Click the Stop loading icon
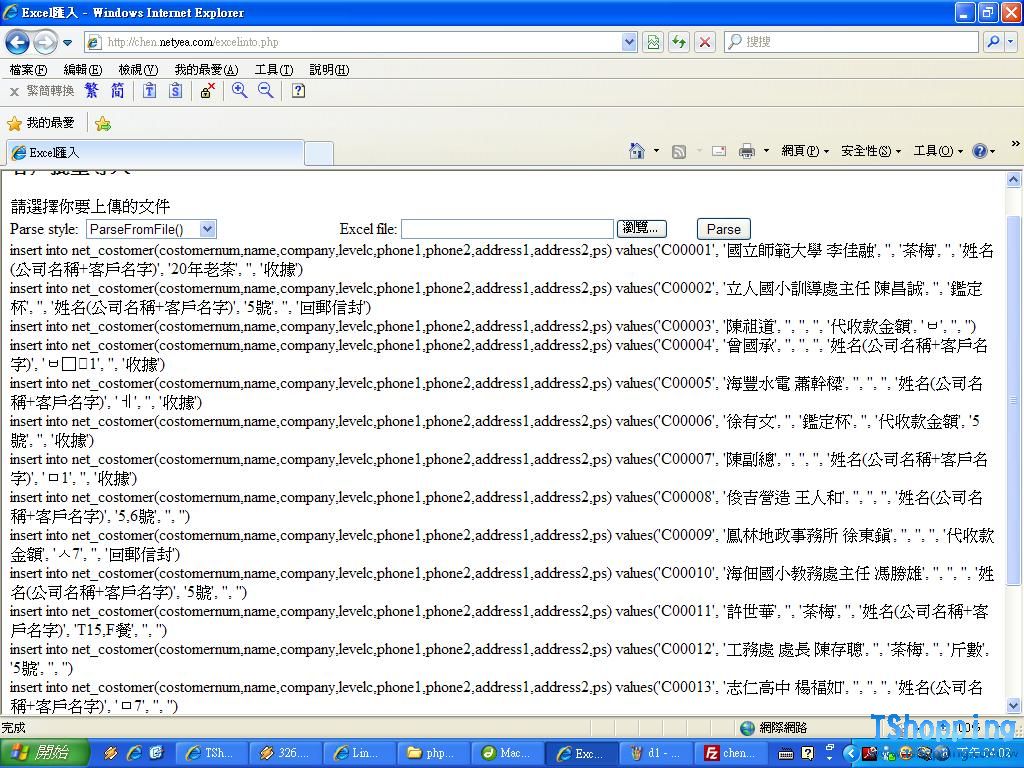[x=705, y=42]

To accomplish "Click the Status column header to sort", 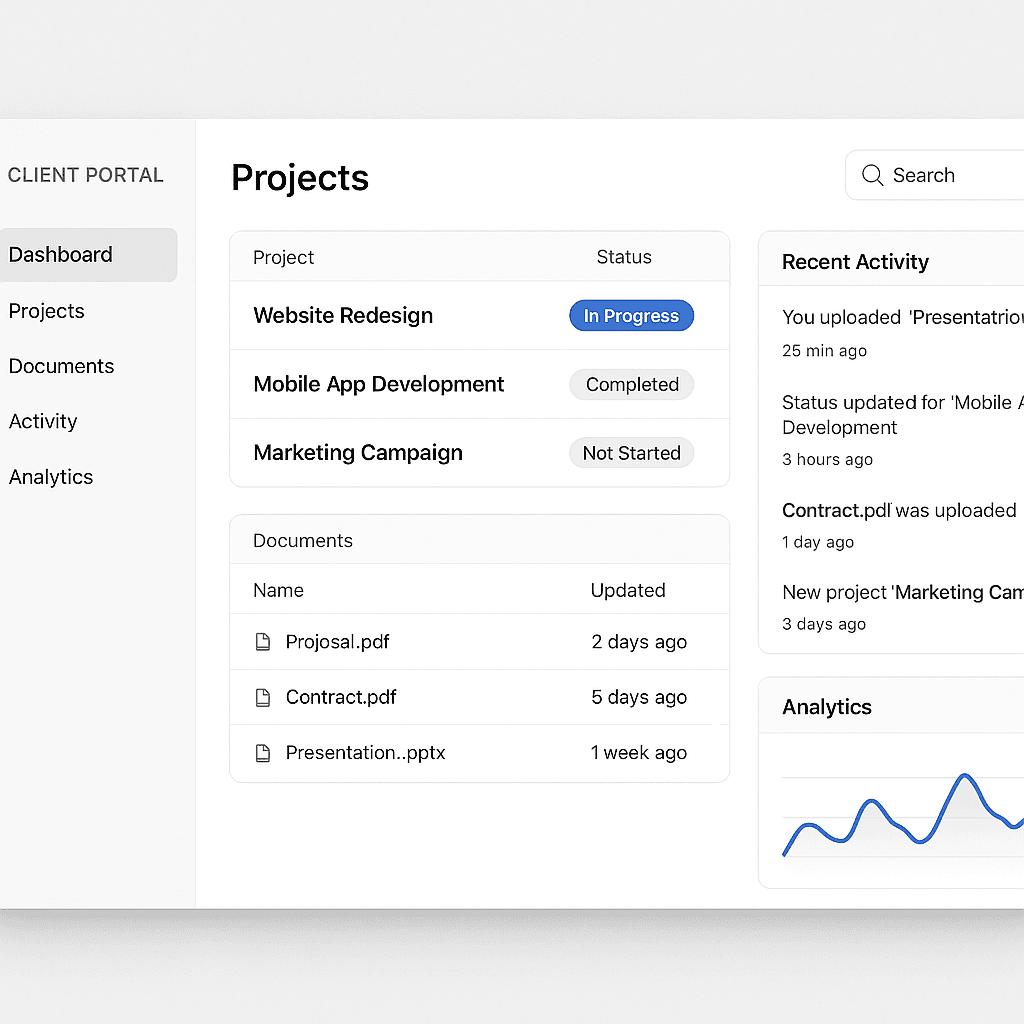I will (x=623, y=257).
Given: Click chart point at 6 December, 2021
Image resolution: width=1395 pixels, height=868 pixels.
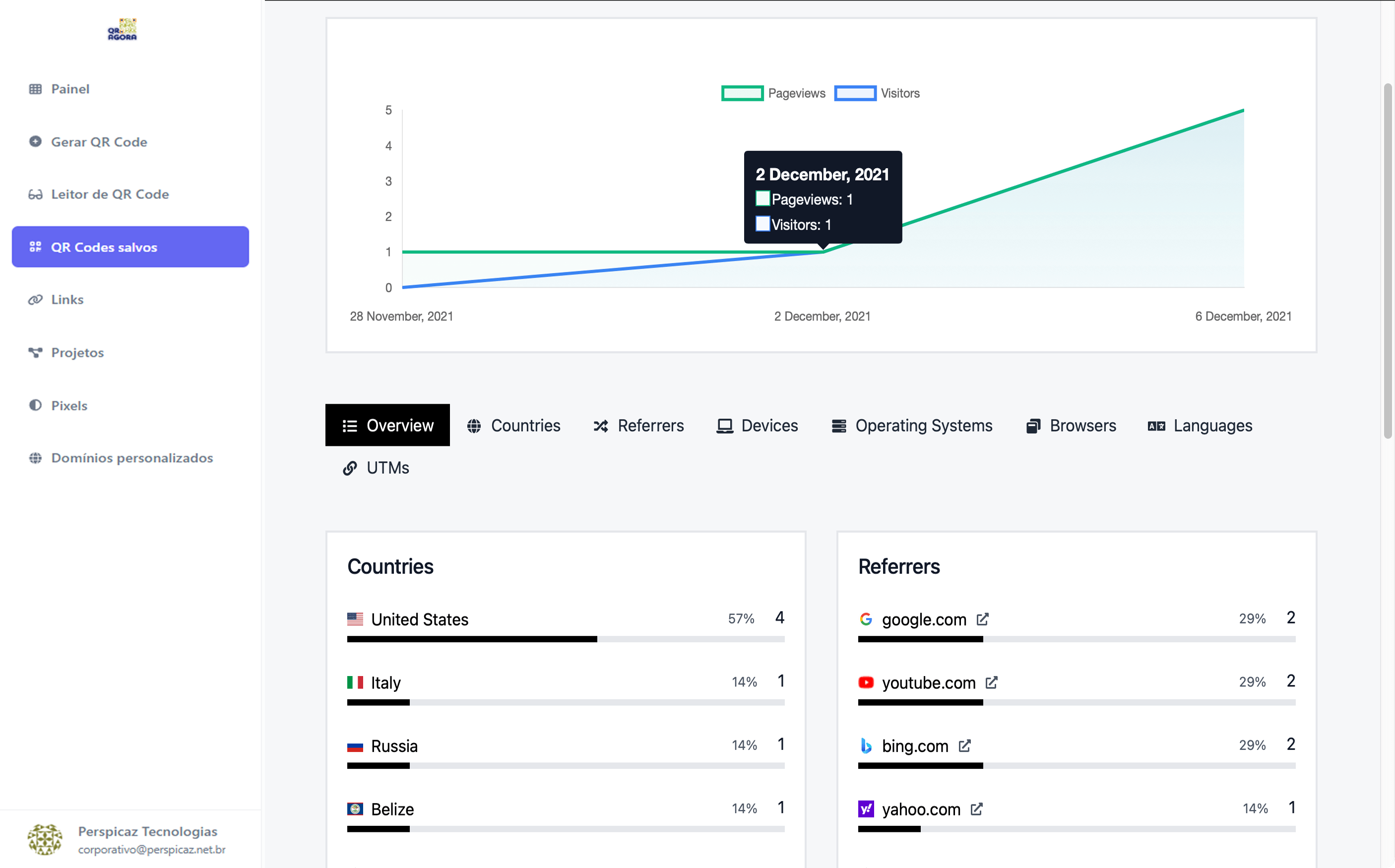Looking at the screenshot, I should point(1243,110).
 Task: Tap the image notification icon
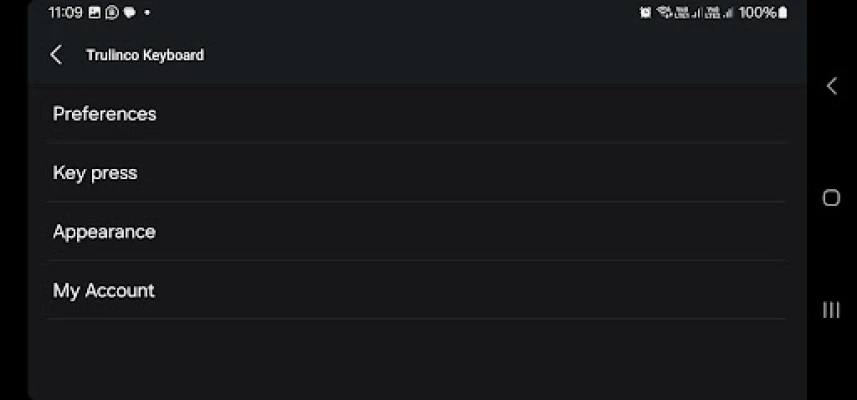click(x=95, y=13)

What is being asked
Can you repeat, word for word, everything from the line containing "Given: Click chart point at 6 December, 2021" through the end of the rows, both included, leaving out the pictures?

Exercise result
Given: Click chart point at 6 December, 2021
Image resolution: width=1395 pixels, height=868 pixels.
Looking at the screenshot, I should point(1243,110).
 Task: Tap the image notification icon
click(x=95, y=13)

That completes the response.